Hydrogen trucking startup Nikola has taken an assertive stance against its critics, with the company forcing the removal of several videos on YouTube over alleged copyright infringement issues. The videos in question allegedly included proprietary content, including sections of the startup’s “Nikola One in Motion” advertisement, which featured a prototype truck from the company being rolled down a hill.
As noted in a Financial Times report, a number of financial commentator channels on YouTube have reported that they received takedown notices from the hydrogen truck maker, resulting in several videos being removed from the video-sharing platform. In a statement to the publication, Sam Alexander, a Nikola critic and YouTube host, stated that he received notifications on Wednesday that at least four of his videos were reported for copyright infringement. All four of the videos featured sections of the “Nikola One in Motion” ad.
The same was true for fellow content creator Tom Nash, whose finance-themed channel has 41,000 subscribers. According to Nash, he was required to take down three critical Nikola videos including one that featured sections of the rolling Nikola One prototype. Nikola reportedly took issue with Nash’s use of videos that featured its prototype jet ski and hydrogen station as well. “It’s what you would call a death sentence for a creator. This is my livelihood. I have three kids. I quit my job to do this,” Nash told the FT.
Amidst concerns that the company seems to be looking to silence its critics, a spokesperson from Nikola explained that YouTube identifies copyright violations and shares this data with the company. The spokesperson added that based on the information shared by YouTube, Nikola was able to submit takedown notices against videos that included content that was used without permission.

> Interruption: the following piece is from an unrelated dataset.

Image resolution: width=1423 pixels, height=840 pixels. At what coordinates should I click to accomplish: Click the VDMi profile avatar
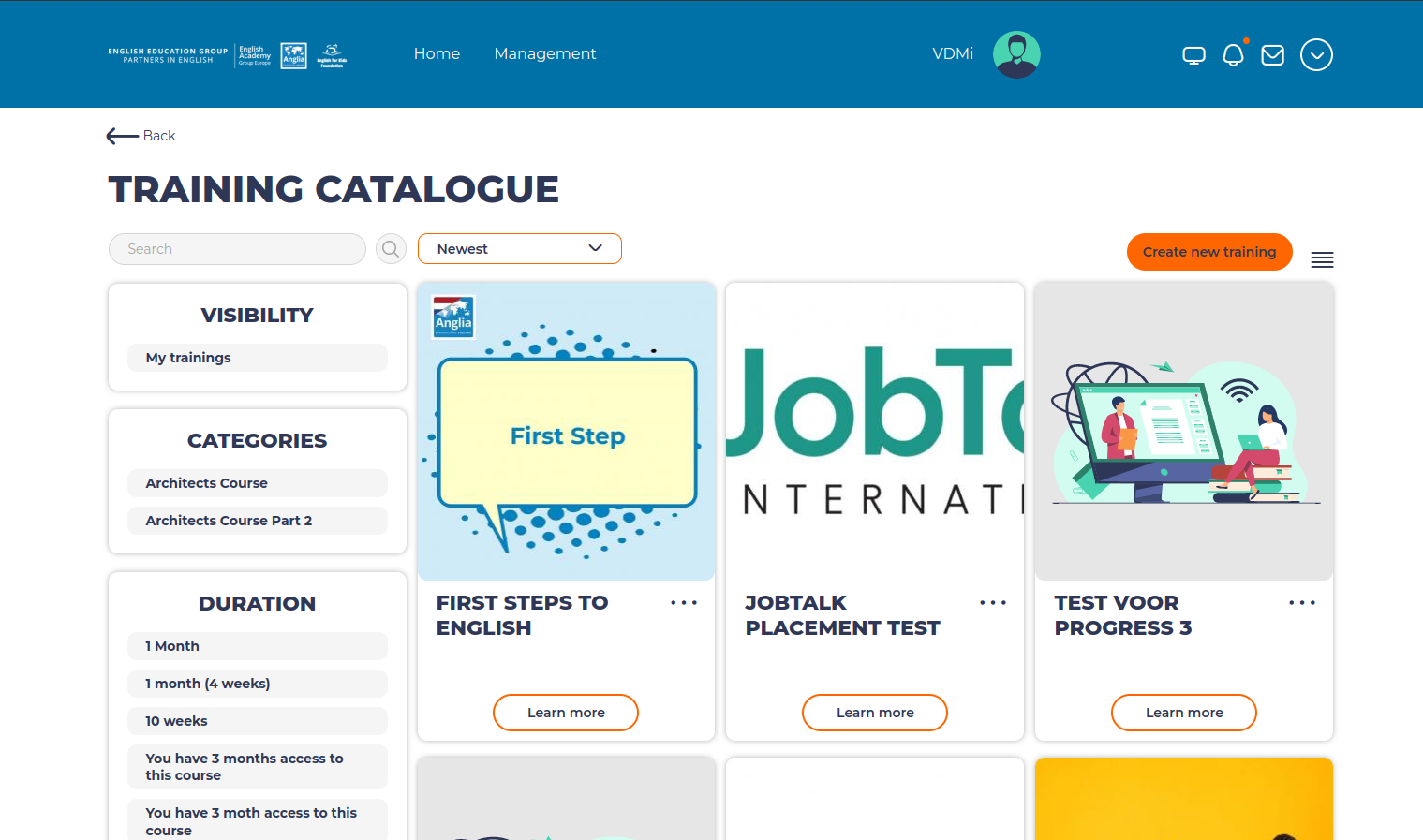pos(1016,54)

“YouTube regularly identifies copyright violations of Nikola content and shares the lists of videos with us. Based on YouTube’s information, our initial action was to submit takedown requests to remove the content that was used without our permission. Going forward, we will evaluate these flagged videos on a case-by-case basis,” the spokesman said.
This explanation, however, was disputed to a degree by a spokesman from YouTube. Alex Joseph, a YouTube spokesman, notified the Financial Times that the platform’s copyright match tool does not automatically remove any videos. Joseph added that content creators who believe that their videos were wrongfully flagged could dispute the takedown notices.

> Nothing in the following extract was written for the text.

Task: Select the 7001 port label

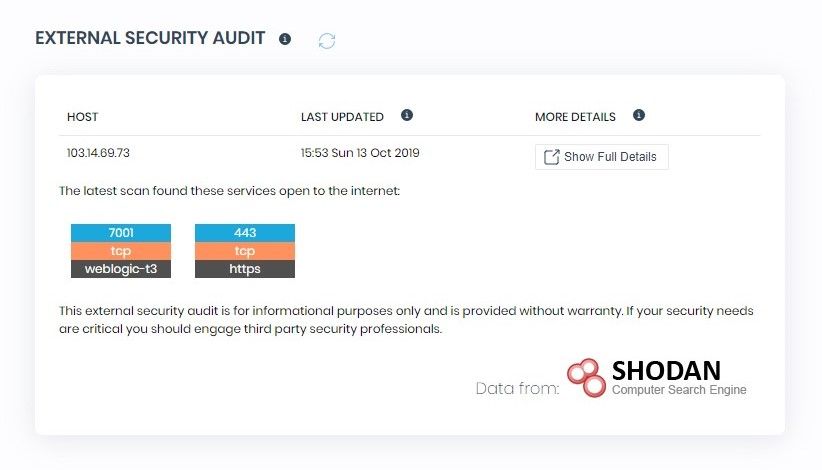Action: click(x=121, y=233)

“Nikola has access to our copyright match tool, which does not automatically remove any videos. Users must fill out a copyright removal request form, and when doing so we remind them to consider exceptions to copyright law. Anyone who believes their reuse of a video or segment is protected by fair use can file a counter-notice,” the YouTube spokesperson remarked.
Nikola has recently been met with a lot of turbulence. Following a damning report from short-seller firm Hindenburg Research, which accused the company of misleading investors, the company was rocked by the departure of founder Trevor Milton. Milton, for his part, has also met controversy over allegations of inappropriate behavior against women in the past. Amidst these reports, Nikola has announced that it will be postponing Nikola World 2020, the event that was expected to unveil the Badger, the company’s answer to the Tesla Cybertruck and the Rivian R1T.